THE TASK
The entries that follow include a run beginning at the line with "Click the NVH helmet icon" and ending at the line with "Given: Click the dir.by watermark logo"; restate that run word for word and leave the rest out.

PROVIDED DATA

--------

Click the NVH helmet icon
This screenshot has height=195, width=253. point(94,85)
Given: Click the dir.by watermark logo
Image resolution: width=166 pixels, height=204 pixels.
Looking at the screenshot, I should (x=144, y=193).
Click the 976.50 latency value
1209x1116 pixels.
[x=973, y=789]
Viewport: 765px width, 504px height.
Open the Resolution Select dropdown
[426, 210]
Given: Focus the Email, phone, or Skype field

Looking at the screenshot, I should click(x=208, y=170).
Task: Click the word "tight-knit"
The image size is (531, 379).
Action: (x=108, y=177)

--------

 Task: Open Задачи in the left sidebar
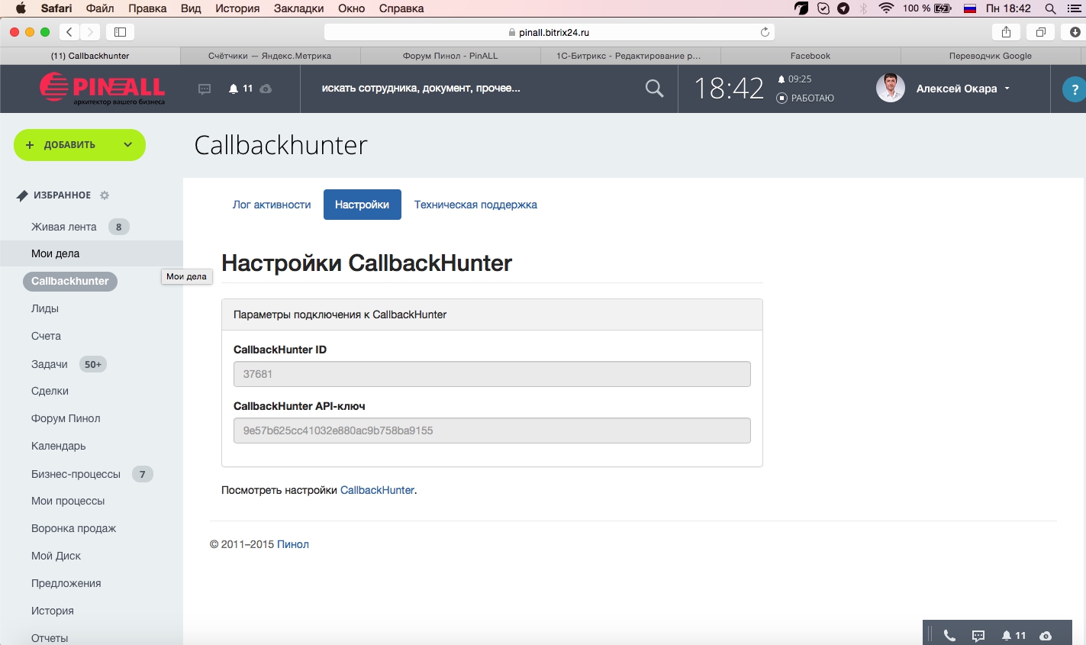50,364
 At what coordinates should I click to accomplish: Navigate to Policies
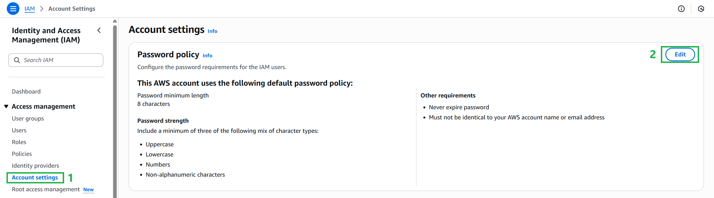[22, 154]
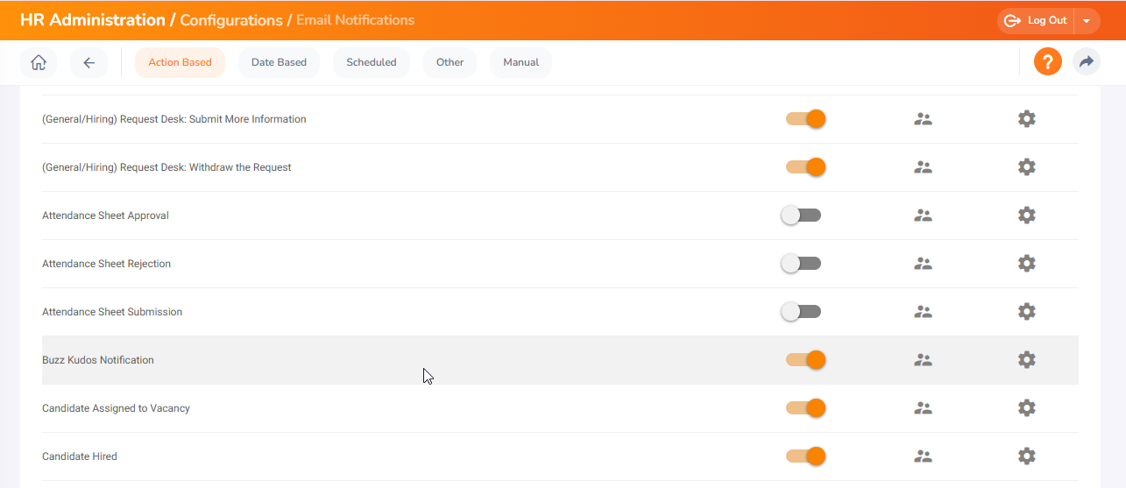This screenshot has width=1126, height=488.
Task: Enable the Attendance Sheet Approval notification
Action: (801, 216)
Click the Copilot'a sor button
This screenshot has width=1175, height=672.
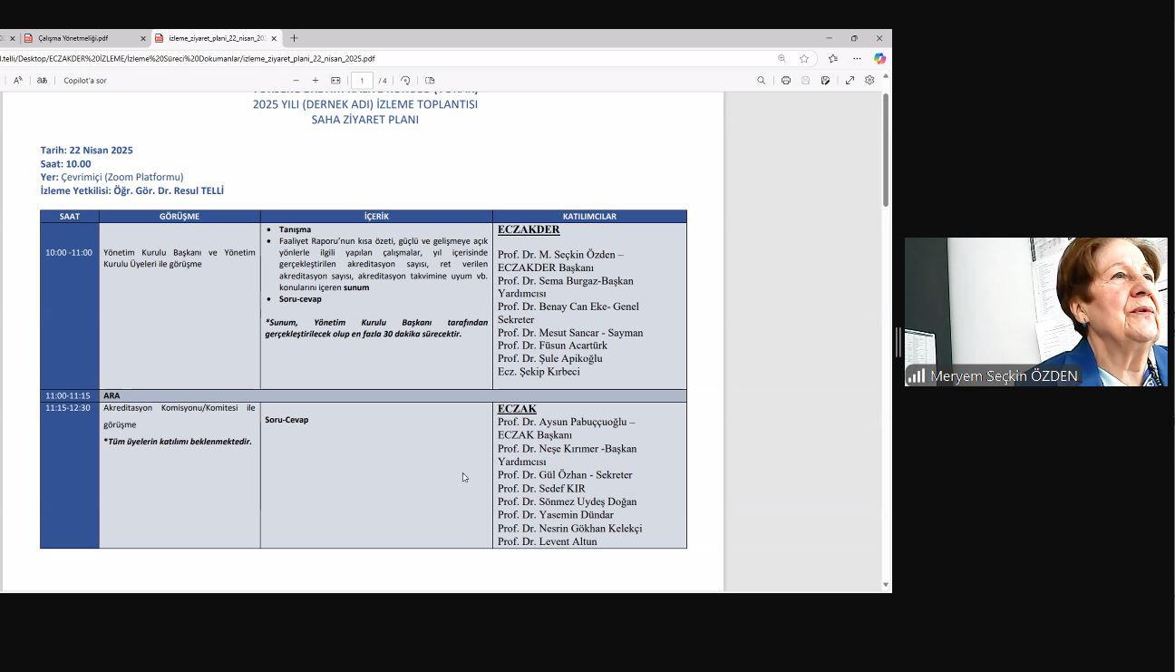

--------

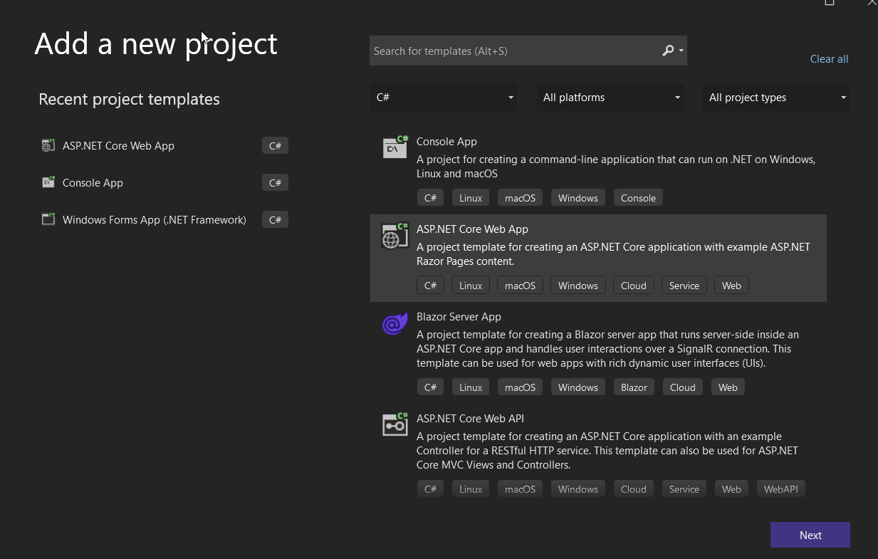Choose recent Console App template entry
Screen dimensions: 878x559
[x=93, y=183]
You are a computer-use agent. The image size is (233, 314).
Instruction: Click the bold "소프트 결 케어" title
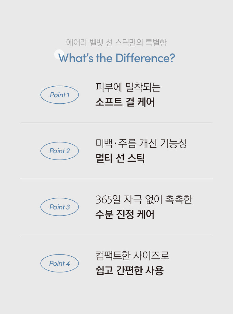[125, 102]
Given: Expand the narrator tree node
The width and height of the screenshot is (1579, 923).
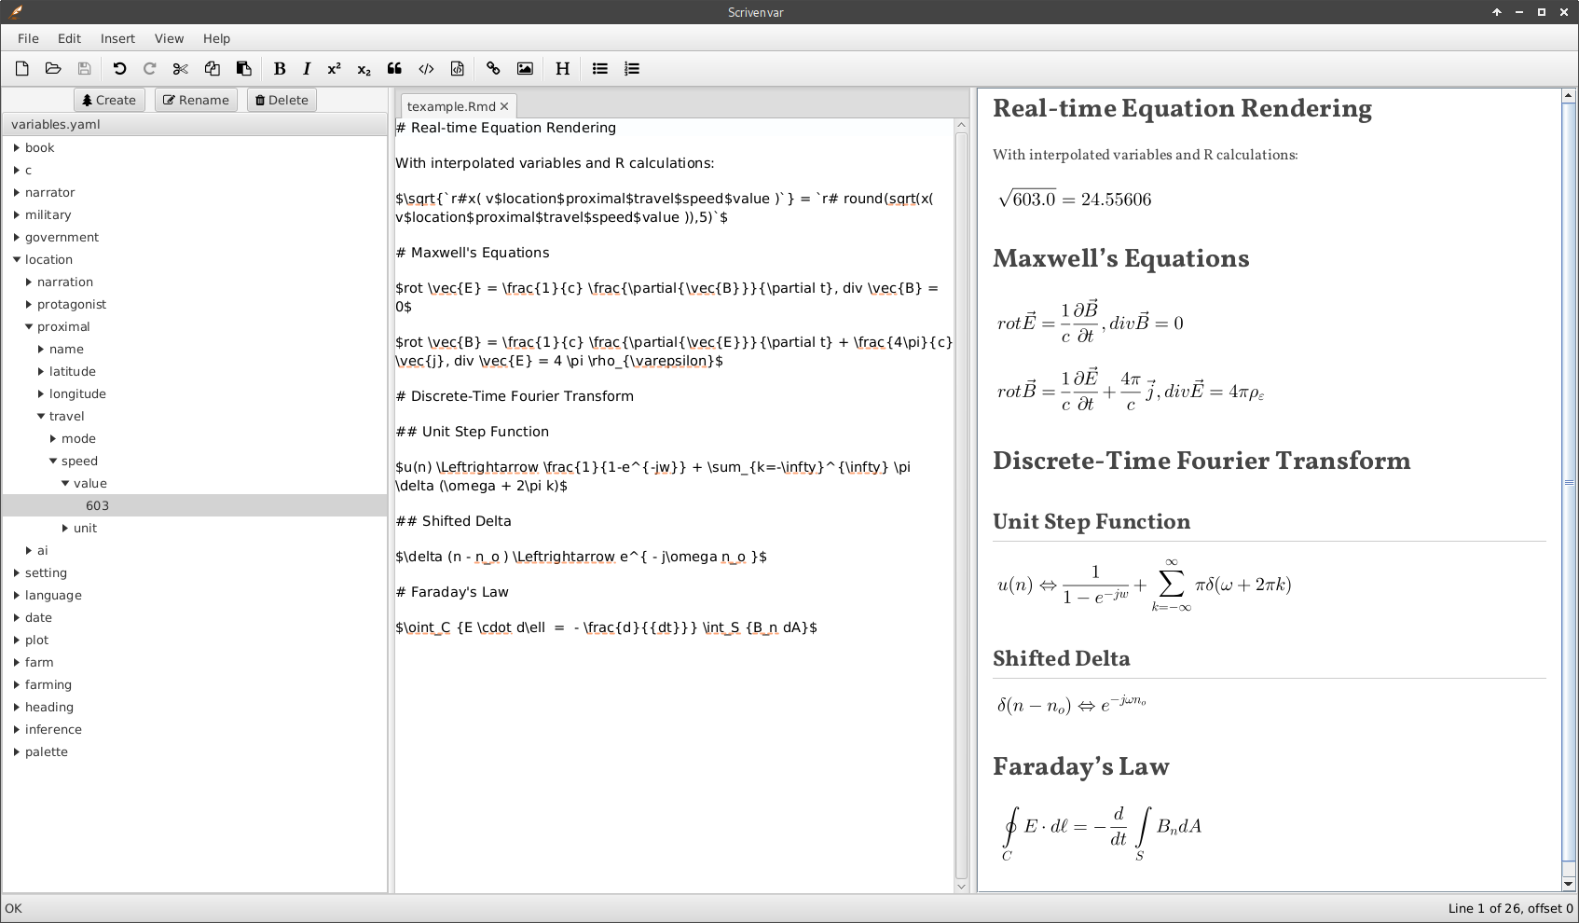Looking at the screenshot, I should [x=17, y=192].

--------

SOLUTION TO THIS EXERCISE
Click the NVH helmet icon
This screenshot has height=195, width=253. point(94,85)
Given: Click the dir.by watermark logo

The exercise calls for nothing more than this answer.